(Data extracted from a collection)
________________________________________

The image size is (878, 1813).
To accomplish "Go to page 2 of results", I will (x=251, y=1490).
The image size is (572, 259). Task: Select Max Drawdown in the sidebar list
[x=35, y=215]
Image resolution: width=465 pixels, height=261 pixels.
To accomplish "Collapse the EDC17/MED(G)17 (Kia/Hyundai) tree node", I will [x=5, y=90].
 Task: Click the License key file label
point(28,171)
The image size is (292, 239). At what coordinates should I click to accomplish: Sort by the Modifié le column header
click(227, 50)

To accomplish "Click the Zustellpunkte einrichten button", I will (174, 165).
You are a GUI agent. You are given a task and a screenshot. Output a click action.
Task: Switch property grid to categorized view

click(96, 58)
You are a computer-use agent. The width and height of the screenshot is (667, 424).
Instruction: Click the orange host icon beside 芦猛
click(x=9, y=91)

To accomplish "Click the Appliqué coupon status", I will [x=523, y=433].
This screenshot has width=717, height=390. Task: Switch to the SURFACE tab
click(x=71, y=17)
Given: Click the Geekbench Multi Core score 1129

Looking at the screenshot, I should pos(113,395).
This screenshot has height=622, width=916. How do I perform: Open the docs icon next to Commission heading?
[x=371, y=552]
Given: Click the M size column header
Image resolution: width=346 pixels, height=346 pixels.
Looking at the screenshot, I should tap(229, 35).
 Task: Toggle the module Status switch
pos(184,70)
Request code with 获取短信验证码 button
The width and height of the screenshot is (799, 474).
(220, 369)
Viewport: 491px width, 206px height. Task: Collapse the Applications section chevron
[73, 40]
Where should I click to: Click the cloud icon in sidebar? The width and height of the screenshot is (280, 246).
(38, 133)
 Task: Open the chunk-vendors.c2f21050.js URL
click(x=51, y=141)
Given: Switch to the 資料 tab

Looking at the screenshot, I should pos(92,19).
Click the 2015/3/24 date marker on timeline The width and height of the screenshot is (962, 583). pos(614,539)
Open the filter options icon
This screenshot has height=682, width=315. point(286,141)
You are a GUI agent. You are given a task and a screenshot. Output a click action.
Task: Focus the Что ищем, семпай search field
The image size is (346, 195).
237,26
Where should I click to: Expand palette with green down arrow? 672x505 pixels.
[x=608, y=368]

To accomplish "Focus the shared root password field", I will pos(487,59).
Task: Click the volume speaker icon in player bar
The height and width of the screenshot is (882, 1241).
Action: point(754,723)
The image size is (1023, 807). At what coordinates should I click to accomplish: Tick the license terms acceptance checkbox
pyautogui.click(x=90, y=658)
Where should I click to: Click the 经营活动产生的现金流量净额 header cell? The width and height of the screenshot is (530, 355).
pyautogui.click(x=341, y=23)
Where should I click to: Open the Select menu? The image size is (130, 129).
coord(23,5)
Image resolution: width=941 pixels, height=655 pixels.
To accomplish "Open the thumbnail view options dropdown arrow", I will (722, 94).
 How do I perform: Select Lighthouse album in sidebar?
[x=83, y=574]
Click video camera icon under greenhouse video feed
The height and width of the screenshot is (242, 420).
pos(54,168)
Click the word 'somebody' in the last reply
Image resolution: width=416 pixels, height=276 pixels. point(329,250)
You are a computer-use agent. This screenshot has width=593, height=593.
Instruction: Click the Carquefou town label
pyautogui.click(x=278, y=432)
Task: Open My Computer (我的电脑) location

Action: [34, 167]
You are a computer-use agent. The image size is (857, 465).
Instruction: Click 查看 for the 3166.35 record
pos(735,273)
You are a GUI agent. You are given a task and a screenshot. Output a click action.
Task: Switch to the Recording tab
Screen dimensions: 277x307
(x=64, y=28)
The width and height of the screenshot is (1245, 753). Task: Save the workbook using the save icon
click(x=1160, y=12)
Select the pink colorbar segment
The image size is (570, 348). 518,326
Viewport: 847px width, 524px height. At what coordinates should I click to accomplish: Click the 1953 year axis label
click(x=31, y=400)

________________________________________

* [Try it]:
Within the records above, each line containing "field" is to be returned.

* [Answer space]:
Task: Focus the Что ищем, семпай search field
To accomplish "Focus the shared root password field", I will pos(487,59).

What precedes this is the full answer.